The retail market in the Central Region of Singapore is expected to see a return to pre-pandemic levels in the coming years. China regained its spot as the top source market for visitors and contributed 581,000 visitors to Singapore in 3Q2023. The Singapore Tourism Board has projected that visitor arrivals for the entire year of 2023 will be between 12 to 14 million.
New-to-market international retail stores have sprung up in 3Q2023, driving occupancy levels up in Orchard Road and other prime retail spaces. With the addition of F&B players, fashion and lifestyle entrants, some of these brands are using Singapore as a base for regional expansion. Chinese activewear brand Neiwai, Finnish clothing brand Marimekko, French patisserie Cedric Grolet, Swiss brand Clinique La Prairie and an international doughnut chain Mister Donut are amongst the new entrants.
The URA retail rental index has witnessed two consecutive quarters of marginal increases, with q-o-q growth of 0.5% in 3Q2023 and 0.3% in 2Q2023. Occupancy levels are on the rise, with the Downtown Core registering a drop in vacancy rate from 10.6% in 2Q2023 to 7.9% in 3Q2023.
Local lifestyle brands have worked to create “viral bursts of sensational shopper interest and crowds” by leveraging social media platforms.
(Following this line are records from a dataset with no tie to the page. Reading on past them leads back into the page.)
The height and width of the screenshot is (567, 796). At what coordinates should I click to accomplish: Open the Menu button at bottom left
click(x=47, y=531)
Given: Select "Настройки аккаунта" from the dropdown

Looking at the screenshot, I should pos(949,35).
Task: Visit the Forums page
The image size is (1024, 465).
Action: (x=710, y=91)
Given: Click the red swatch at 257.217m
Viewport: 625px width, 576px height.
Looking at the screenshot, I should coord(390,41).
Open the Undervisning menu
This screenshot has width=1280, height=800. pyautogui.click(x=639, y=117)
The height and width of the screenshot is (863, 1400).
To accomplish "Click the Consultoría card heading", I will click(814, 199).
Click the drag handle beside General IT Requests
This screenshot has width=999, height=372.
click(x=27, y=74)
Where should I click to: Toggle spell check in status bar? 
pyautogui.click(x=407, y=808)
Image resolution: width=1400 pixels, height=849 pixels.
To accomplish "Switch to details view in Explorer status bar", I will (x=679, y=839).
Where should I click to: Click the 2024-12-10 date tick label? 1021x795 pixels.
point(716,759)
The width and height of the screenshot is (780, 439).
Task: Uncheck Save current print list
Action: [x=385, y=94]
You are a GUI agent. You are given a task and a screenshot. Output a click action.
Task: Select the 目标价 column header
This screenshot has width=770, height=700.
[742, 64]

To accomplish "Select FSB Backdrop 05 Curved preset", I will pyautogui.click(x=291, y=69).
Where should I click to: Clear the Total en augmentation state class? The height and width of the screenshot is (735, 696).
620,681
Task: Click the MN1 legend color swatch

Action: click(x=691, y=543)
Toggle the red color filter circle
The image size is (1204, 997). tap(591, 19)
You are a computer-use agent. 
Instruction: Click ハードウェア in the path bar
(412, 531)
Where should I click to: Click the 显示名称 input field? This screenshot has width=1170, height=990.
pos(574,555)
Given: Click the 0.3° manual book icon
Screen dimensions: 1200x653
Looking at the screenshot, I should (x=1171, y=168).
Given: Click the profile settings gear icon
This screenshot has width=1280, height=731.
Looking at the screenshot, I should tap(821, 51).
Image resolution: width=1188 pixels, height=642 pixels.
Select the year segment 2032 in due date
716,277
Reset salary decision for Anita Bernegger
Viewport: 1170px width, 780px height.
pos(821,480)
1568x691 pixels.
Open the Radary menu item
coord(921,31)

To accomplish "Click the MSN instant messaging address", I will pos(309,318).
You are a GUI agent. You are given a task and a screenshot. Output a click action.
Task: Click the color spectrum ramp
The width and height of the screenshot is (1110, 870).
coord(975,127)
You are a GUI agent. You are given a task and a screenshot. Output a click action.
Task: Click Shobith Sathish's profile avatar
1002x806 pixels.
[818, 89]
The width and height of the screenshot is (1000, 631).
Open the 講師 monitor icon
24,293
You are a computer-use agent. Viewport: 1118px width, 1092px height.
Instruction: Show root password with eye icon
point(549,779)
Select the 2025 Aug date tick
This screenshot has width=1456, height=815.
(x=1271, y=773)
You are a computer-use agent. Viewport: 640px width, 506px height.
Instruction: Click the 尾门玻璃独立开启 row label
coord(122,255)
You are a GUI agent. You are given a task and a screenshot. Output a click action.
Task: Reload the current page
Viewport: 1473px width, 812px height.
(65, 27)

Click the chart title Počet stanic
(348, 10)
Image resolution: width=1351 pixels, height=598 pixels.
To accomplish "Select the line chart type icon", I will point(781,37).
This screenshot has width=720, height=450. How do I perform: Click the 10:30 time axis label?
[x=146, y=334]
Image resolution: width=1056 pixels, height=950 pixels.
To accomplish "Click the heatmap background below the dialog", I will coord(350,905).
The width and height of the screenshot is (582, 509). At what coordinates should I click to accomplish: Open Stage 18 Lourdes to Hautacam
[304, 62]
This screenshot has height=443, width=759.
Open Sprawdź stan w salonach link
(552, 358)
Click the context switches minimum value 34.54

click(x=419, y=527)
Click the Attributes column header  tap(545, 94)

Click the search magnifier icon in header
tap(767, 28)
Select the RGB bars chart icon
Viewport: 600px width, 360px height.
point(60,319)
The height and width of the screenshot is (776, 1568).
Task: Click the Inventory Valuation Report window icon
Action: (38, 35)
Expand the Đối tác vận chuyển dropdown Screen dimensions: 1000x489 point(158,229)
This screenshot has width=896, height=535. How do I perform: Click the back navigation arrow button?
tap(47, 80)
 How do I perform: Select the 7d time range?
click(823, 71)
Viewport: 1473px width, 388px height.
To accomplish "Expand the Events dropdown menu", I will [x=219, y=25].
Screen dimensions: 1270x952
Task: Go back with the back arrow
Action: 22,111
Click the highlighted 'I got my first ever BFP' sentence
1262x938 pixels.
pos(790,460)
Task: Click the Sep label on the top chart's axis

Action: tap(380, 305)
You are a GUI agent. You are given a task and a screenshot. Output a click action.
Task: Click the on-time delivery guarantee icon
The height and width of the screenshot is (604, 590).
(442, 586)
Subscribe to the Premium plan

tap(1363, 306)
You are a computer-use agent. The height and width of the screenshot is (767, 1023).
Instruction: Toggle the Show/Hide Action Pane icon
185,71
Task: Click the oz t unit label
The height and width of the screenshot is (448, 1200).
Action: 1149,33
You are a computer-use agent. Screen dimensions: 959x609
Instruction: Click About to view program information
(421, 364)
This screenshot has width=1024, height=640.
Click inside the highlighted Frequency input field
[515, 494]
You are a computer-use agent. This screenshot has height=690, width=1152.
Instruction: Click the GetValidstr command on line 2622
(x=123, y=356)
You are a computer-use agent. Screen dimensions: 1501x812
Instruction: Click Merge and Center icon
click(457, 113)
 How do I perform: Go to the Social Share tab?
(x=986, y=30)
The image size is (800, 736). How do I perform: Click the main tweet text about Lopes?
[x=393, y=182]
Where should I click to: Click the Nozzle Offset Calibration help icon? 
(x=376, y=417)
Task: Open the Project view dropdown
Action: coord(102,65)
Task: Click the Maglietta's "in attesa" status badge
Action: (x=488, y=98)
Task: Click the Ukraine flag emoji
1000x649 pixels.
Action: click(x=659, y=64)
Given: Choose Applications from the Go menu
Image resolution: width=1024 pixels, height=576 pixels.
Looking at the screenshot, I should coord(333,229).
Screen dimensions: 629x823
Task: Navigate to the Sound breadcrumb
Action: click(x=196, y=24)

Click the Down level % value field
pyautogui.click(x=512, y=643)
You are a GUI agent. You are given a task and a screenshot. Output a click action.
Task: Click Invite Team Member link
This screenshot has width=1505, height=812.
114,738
The Paper Bunny, Beyond The Vines and other brands have seen great success with new product promotions that have gone viral.
The line also serves much of Singapore’s business district, providing the Lumina Grand EC’s residents with a quick path to the area. On the other hand, the MRT’s existence will also benefit the property prices around the areas it passes through. With the improved connectivity, living and invest in Lumina Grand EC will be more appealing.
Fall in vacancy rates and net absorption were also seen islandwide, with the Central Region’s vacancy rate dropping to 8.8%, a 0.4 percentage point decrease q-o-q. The Outside Central Region vacancy rate inched up 0.2 percentage points q-o-q to 4.2%.
Retail landlords are likely to maintain expectations on rental rates due to the increasing operating costs. Retailers are also consolidating their spaces due to the notable challenges such as manpower shortages and inflation.
With further recovery in consumer sentiment, demand for retail space is forecast to remain strong, regardless of the challenges. The low availability of prime retail spaces, limited new supply and China’s outbound tourism recovery is likely to further boost retail rental recovery in the Central Region.